Exercise brief >>
In full and without change, repeat the records shown below.

Supplied entries >>
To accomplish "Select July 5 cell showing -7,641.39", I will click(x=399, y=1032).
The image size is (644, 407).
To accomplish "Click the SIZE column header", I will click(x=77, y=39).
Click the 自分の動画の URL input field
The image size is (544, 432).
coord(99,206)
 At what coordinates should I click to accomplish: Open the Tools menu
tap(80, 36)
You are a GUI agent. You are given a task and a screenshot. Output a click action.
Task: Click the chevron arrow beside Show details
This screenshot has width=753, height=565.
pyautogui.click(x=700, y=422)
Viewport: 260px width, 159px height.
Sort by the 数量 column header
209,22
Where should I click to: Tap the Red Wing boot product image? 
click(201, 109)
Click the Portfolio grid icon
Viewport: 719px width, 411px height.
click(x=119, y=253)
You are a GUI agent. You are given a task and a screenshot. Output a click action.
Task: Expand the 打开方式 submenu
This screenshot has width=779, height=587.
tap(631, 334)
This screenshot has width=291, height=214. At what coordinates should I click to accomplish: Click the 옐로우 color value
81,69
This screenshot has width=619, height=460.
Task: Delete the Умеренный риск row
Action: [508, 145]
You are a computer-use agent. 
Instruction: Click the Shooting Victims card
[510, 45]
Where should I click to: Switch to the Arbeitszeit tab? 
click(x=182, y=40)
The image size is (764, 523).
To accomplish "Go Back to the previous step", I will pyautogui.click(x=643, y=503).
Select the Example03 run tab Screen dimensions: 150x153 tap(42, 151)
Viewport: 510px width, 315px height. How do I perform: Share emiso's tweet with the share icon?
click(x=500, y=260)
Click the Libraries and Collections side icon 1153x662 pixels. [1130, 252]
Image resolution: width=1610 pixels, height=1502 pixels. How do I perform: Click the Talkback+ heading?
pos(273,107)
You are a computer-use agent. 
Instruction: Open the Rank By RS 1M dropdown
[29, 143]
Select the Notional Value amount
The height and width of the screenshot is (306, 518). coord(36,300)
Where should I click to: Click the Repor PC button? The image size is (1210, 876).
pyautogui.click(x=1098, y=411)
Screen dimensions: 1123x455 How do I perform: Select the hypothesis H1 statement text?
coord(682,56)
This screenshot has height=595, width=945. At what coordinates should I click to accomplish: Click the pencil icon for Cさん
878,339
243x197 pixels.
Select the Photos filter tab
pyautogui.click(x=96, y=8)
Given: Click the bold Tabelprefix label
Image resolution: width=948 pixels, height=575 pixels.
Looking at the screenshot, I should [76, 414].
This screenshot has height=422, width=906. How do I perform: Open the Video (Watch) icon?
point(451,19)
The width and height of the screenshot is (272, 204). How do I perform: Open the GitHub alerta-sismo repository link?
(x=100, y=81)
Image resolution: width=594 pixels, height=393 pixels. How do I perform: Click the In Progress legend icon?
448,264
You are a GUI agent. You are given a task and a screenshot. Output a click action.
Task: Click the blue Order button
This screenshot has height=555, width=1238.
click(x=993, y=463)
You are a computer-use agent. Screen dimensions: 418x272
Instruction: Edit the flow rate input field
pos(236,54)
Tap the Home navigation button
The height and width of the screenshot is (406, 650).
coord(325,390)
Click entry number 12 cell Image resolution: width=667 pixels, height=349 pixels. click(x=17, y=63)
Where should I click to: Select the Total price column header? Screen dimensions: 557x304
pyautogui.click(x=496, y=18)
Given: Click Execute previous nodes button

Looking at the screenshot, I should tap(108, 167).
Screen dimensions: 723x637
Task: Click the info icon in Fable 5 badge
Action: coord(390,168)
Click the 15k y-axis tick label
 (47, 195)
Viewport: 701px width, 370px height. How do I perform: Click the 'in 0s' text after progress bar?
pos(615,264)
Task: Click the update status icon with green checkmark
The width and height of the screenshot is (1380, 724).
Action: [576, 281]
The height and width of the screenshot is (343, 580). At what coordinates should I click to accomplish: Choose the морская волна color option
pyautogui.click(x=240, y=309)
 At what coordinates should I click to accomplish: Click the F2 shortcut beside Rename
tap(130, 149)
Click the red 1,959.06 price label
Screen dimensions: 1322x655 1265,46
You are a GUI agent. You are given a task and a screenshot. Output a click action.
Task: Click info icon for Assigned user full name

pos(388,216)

Task response >>
To accomplish "Select July 5 cell showing -7,641.39", I will click(x=399, y=1032).
The image size is (644, 407).
To accomplish "Click the SIZE column header", I will click(x=77, y=39).
Click the 自分の動画の URL input field
The image size is (544, 432).
coord(99,206)
 At what coordinates should I click to accomplish: Open the Tools menu
tap(80, 36)
You are a GUI agent. You are given a task and a screenshot. Output a click action.
Task: Click the chevron arrow beside Show details
This screenshot has width=753, height=565.
pyautogui.click(x=700, y=422)
Viewport: 260px width, 159px height.
Sort by the 数量 column header
209,22
Where should I click to: Tap the Red Wing boot product image? 
click(201, 109)
Click the Portfolio grid icon
Viewport: 719px width, 411px height.
click(x=119, y=253)
You are a GUI agent. You are given a task and a screenshot. Output a click action.
Task: Expand the 打开方式 submenu
This screenshot has width=779, height=587.
tap(631, 334)
This screenshot has width=291, height=214. At what coordinates should I click to accomplish: Click the 옐로우 color value
81,69
This screenshot has width=619, height=460.
Task: Delete the Умеренный риск row
Action: [508, 145]
You are a computer-use agent. 
Instruction: Click the Shooting Victims card
[510, 45]
Where should I click to: Switch to the Arbeitszeit tab? 
click(x=182, y=40)
The image size is (764, 523).
To accomplish "Go Back to the previous step", I will pyautogui.click(x=643, y=503).
Select the Example03 run tab Screen dimensions: 150x153 tap(42, 151)
Viewport: 510px width, 315px height. How do I perform: Share emiso's tweet with the share icon?
click(x=500, y=260)
Click the Libraries and Collections side icon 1153x662 pixels. [1130, 252]
Image resolution: width=1610 pixels, height=1502 pixels. How do I perform: Click the Talkback+ heading?
pos(273,107)
You are a computer-use agent. 
Instruction: Open the Rank By RS 1M dropdown
[29, 143]
Select the Notional Value amount
The height and width of the screenshot is (306, 518). coord(36,300)
Where should I click to: Click the Repor PC button? The image size is (1210, 876).
pyautogui.click(x=1098, y=411)
Screen dimensions: 1123x455 How do I perform: Select the hypothesis H1 statement text?
coord(682,56)
This screenshot has height=595, width=945. At what coordinates should I click to accomplish: Click the pencil icon for Cさん
878,339
243x197 pixels.
Select the Photos filter tab
pyautogui.click(x=96, y=8)
Given: Click the bold Tabelprefix label
Image resolution: width=948 pixels, height=575 pixels.
Looking at the screenshot, I should [76, 414].
This screenshot has height=422, width=906. How do I perform: Open the Video (Watch) icon?
point(451,19)
The width and height of the screenshot is (272, 204). How do I perform: Open the GitHub alerta-sismo repository link?
(x=100, y=81)
Image resolution: width=594 pixels, height=393 pixels. How do I perform: Click the In Progress legend icon?
448,264
You are a GUI agent. You are given a task and a screenshot. Output a click action.
Task: Click the blue Order button
This screenshot has height=555, width=1238.
click(x=993, y=463)
You are a computer-use agent. Screen dimensions: 418x272
Instruction: Edit the flow rate input field
pos(236,54)
Tap the Home navigation button
The height and width of the screenshot is (406, 650).
coord(325,390)
Click entry number 12 cell Image resolution: width=667 pixels, height=349 pixels. click(x=17, y=63)
Where should I click to: Select the Total price column header? Screen dimensions: 557x304
pyautogui.click(x=496, y=18)
Given: Click Execute previous nodes button

Looking at the screenshot, I should tap(108, 167).
Screen dimensions: 723x637
Task: Click the info icon in Fable 5 badge
Action: coord(390,168)
Click the 15k y-axis tick label
 (47, 195)
Viewport: 701px width, 370px height. How do I perform: Click the 'in 0s' text after progress bar?
pos(615,264)
Task: Click the update status icon with green checkmark
The width and height of the screenshot is (1380, 724).
Action: [576, 281]
The height and width of the screenshot is (343, 580). At what coordinates should I click to accomplish: Choose the морская волна color option
pyautogui.click(x=240, y=309)
 At what coordinates should I click to accomplish: Click the F2 shortcut beside Rename
tap(130, 149)
Click the red 1,959.06 price label
Screen dimensions: 1322x655 1265,46
You are a GUI agent. You are given a task and a screenshot. Output a click action.
Task: Click info icon for Assigned user full name

pos(388,216)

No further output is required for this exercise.